*EXERCISE DIRECTIONS:*
Please continue the essay on ironing and creative mind-less-ness, picking up right after its last sentence.

*SOURCE TEXT:*
None of the above. Oh, all right, maybe all  of the above have some appeal, but mostly what I love about ironing is that it takes me off into a creative space. My mind is free to wander while I stand ironing. Even as my hands perform a mundane task, my imagination is off pursuing glorious adventures. It’s a time of mind-less-ness. Conscious thought doesn’t stop altogether, but the rational takes a backseat to the fantastical. To put it simply: ironing is creative.

So, too, is dishwashing and floor scrubbing. Any routine, repetitive, mundane chore that allows me to remain relatively still as I work gives me the opportunity to retreat inward, to climb inside my head and visit with all the characters who reside there. It’s a quiet time when I can listen to their stories, hear their voices, and return to my world refreshed, energized, and filled with ideas.

I think these times of mind-less-ness are important to writers, to artists, to musicians.

At the opposite end of the spectrum, of course, is mind-ful-ness, a state of hyper-awareness and sensitivity to our surroundings. A Zen master might describe it as attaining oneness or being in the moment.

*DATA EXCERPTS:*
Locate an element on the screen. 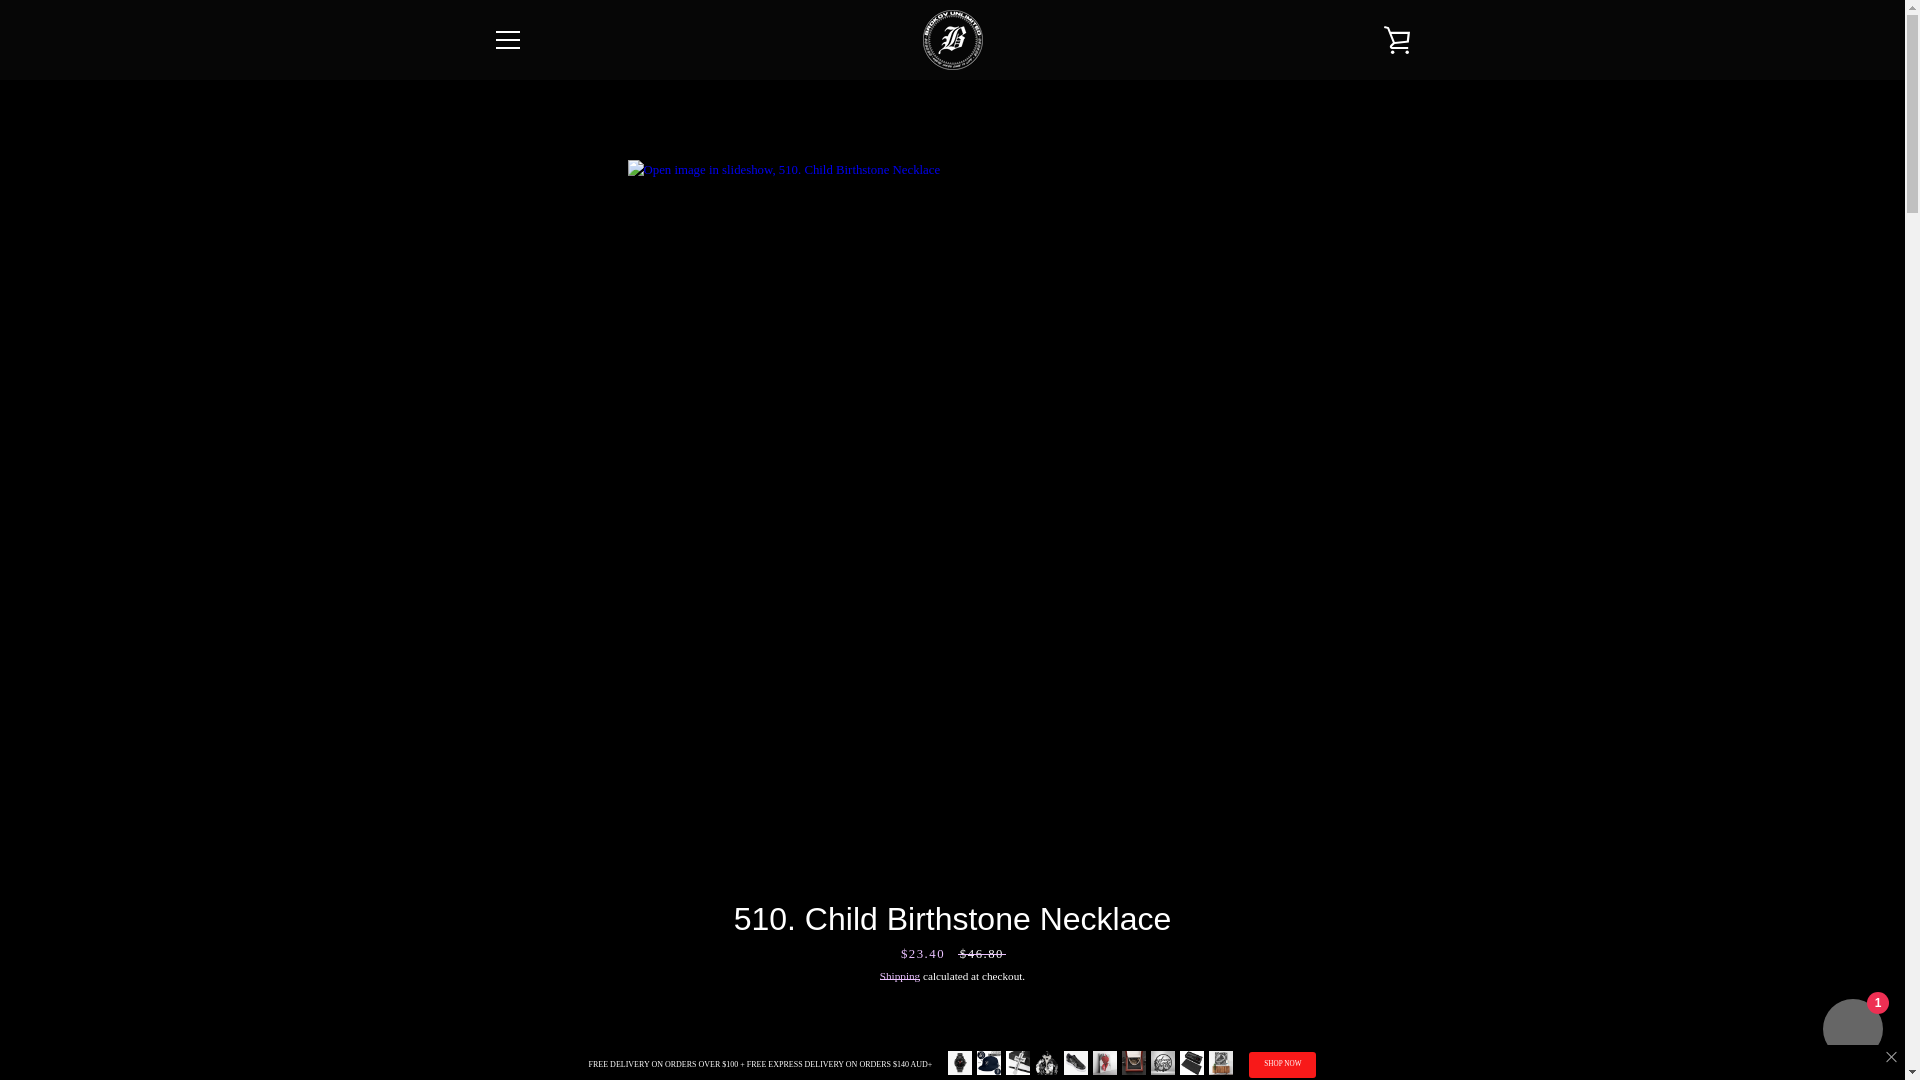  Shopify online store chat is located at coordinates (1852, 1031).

...

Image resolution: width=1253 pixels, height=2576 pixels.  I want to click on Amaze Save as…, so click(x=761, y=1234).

*FINAL ANSWER:*
Part of developing creativity does involve mind-ful-ness. It is important for us to use our senses fully as writers. To do so requires first that we use our senses fully in our own lives. How can we accurately describe the texture of a thick, woolen sweater if we’ve never taken time to notice it? How can we share with readers the subtle changes in light and color as the sun rises each day unless we’ve experienced it ourselves?

Stop right where you are now.

Can you feel the back of your chair? Is it hot or cold in the room? Are you aware of your own breathing? Is there a taste in your mouth? What sounds do you hear?

Mindfulness means paying attention. It means being observant. It means taking notes — mental or otherwise — about our experiences. Creativity requires mindfulness as much as it thrives on mind-less-ness. Both are important.

I know I too often lean toward the mind-less end of the spectrum. My task is to remind myself to pay attention, to become more aware of my surroundings, to sometimes get out of my head and back  into the real world.

How about you?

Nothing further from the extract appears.